Pixel coordinate grounding data:
______

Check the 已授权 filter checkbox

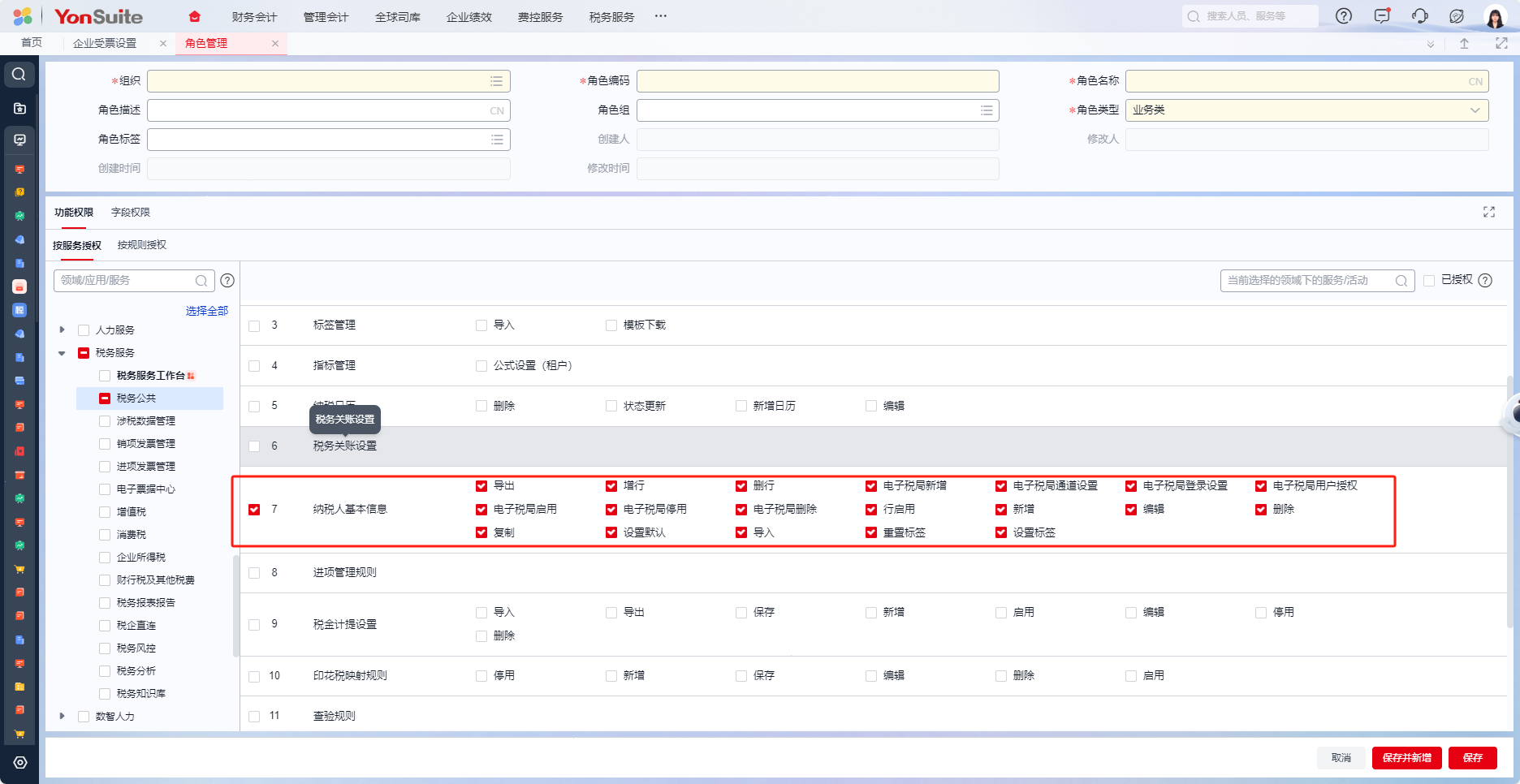pos(1429,281)
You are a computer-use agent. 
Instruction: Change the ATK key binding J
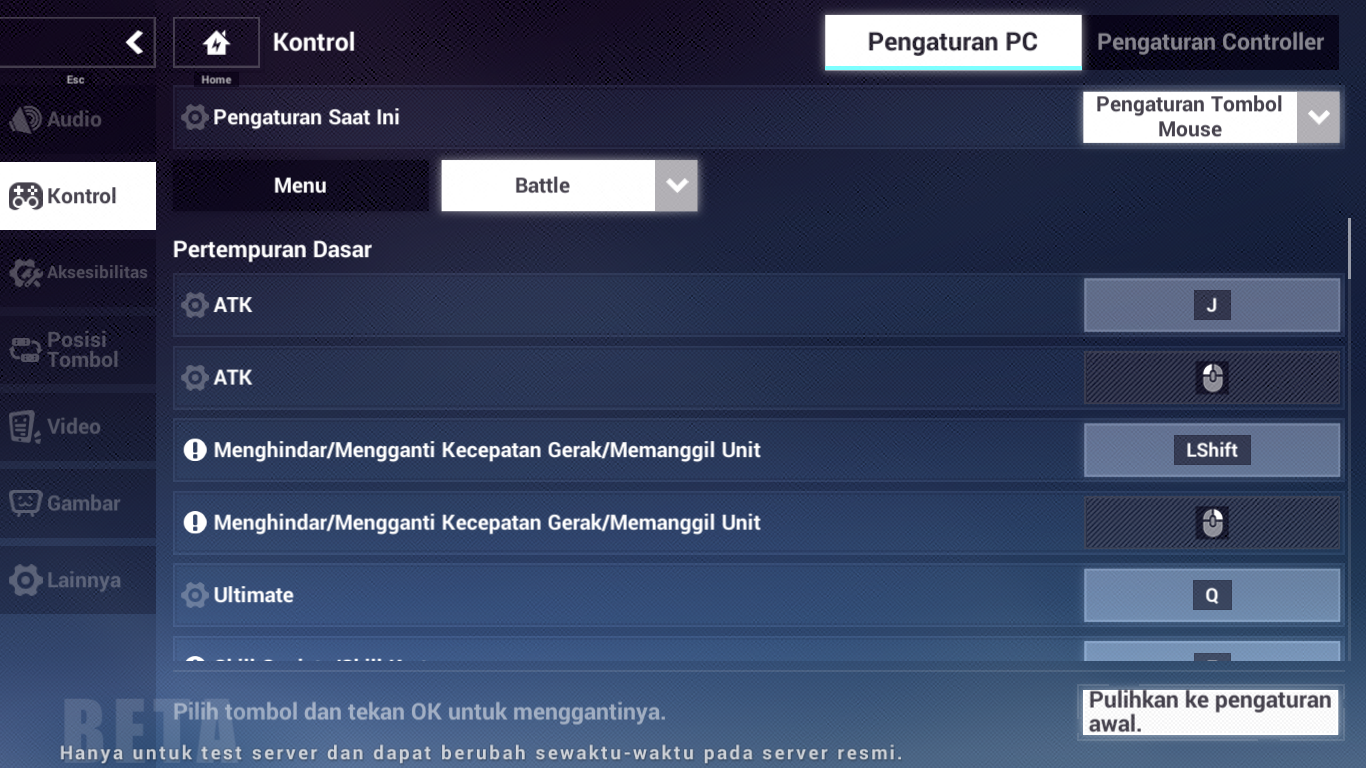(1211, 305)
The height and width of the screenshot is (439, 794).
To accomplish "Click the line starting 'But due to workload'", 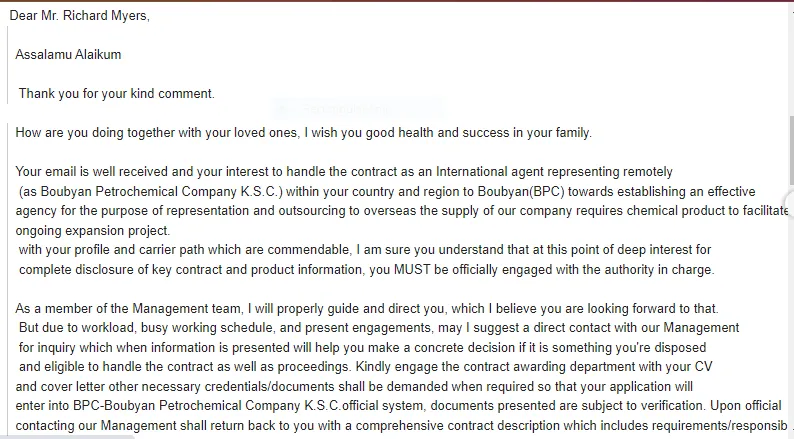I will tap(379, 328).
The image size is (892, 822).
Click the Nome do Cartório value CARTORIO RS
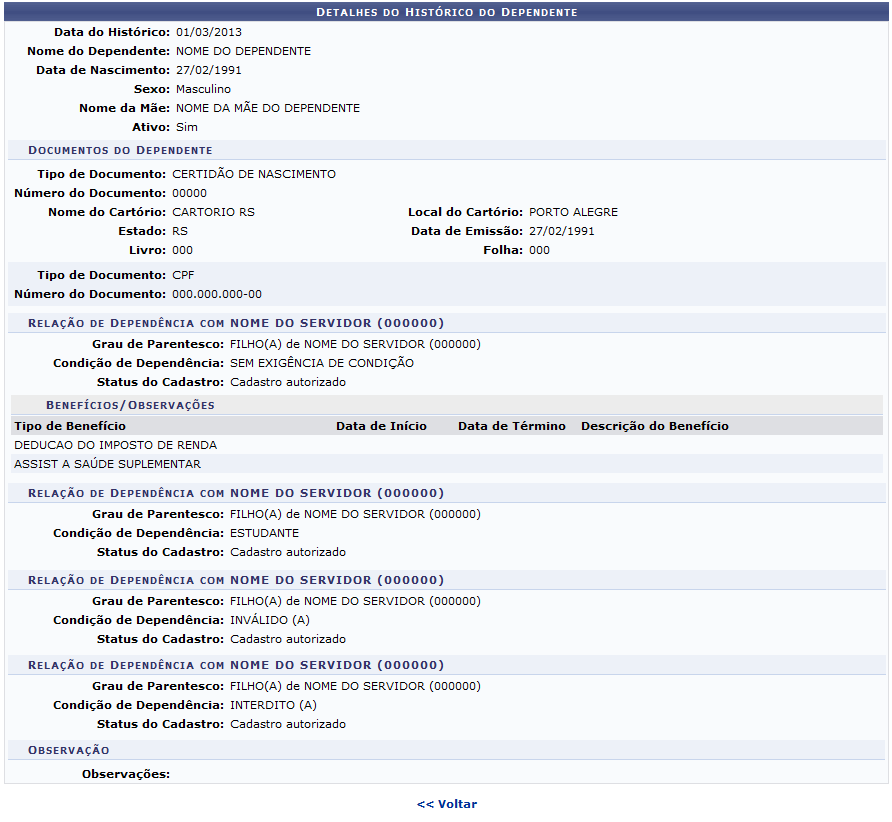tap(213, 212)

______

◆ PROBLEM DESCRIPTION: Take only the line containing "The image size is (892, 822)." and every line after it to the end of the entries, and copy them exactly, pictures excluded.

◆ RESULT:
The image size is (892, 822).
Click the Nome do Cartório value CARTORIO RS
tap(213, 212)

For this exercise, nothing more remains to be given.